→ WHAT YOU HAVE TO DO
Please repeat, exactly as written, every line from the one containing "Select the Project tab" through the last line of the records, both included, and leave out any pictures.

--------------------------------

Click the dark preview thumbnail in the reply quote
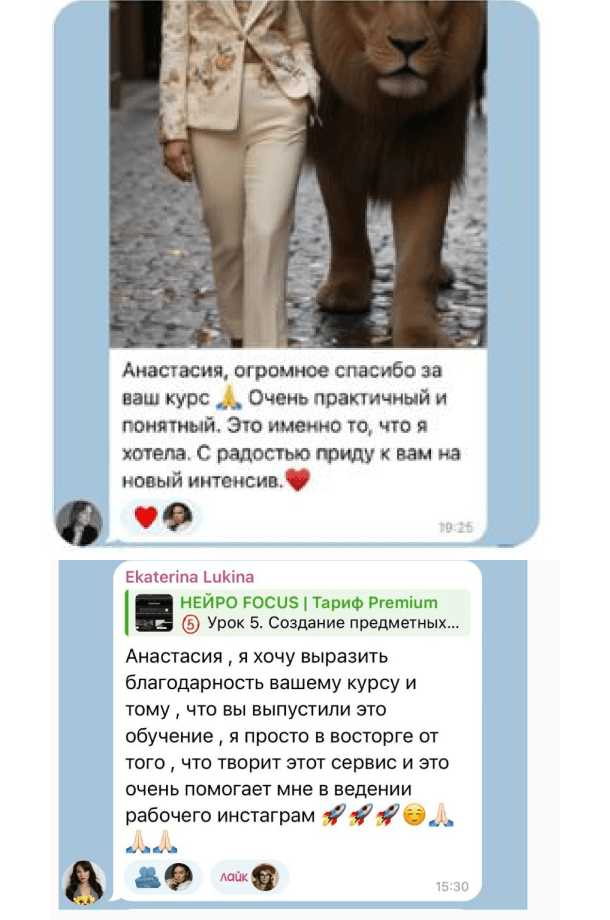 point(154,613)
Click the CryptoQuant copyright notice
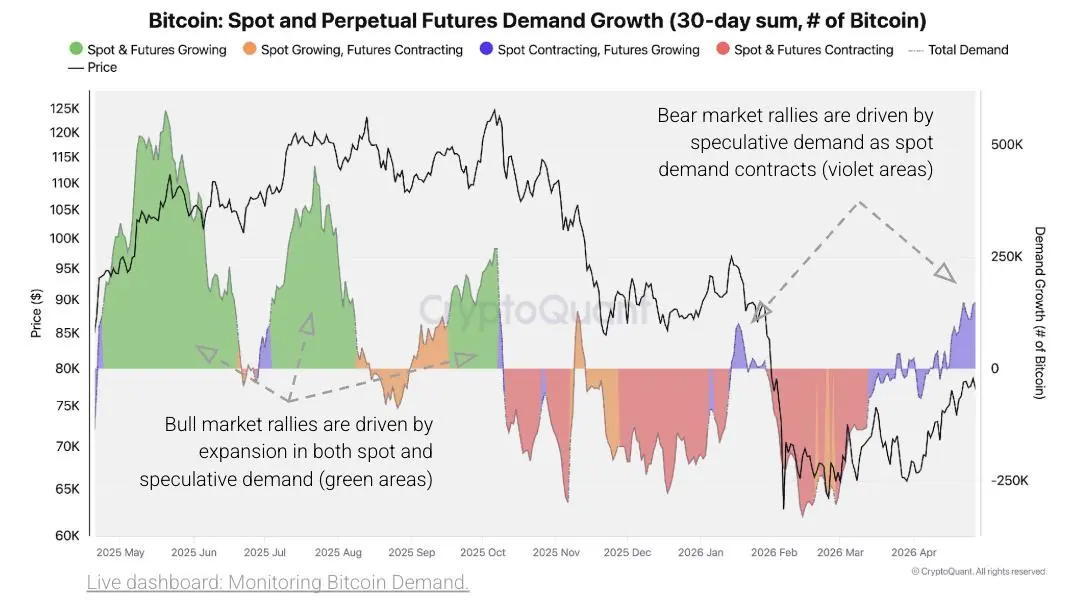This screenshot has width=1078, height=614. 978,571
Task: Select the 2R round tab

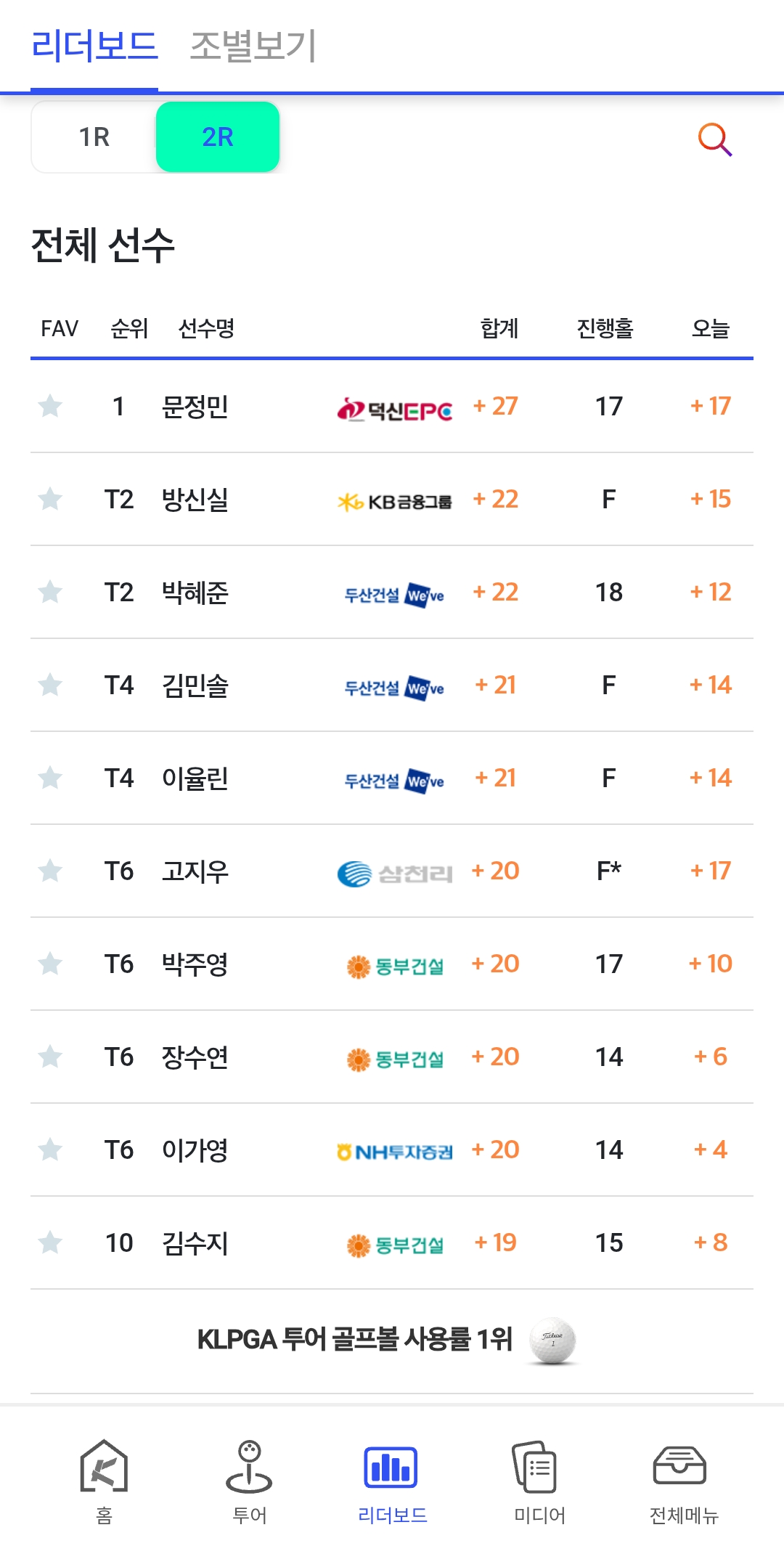Action: [x=218, y=137]
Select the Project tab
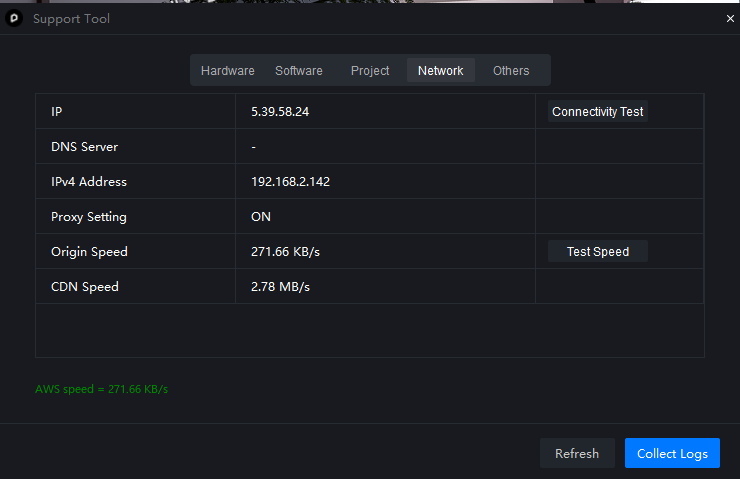 [x=370, y=71]
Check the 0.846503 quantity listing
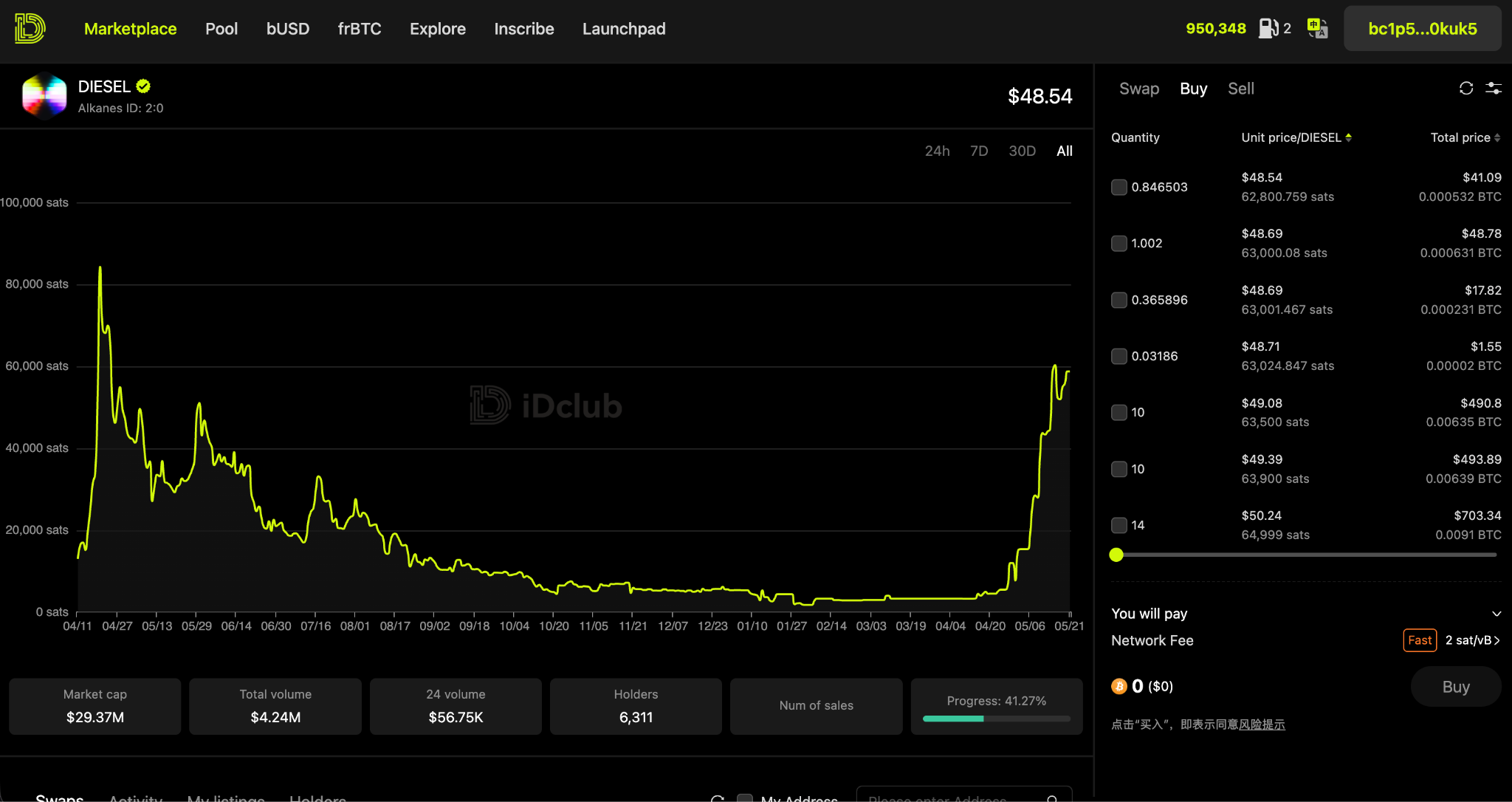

--------------------------------

→ SOLUTION BELOW
Select the Project tab
 [x=370, y=71]
Check the 0.846503 quantity listing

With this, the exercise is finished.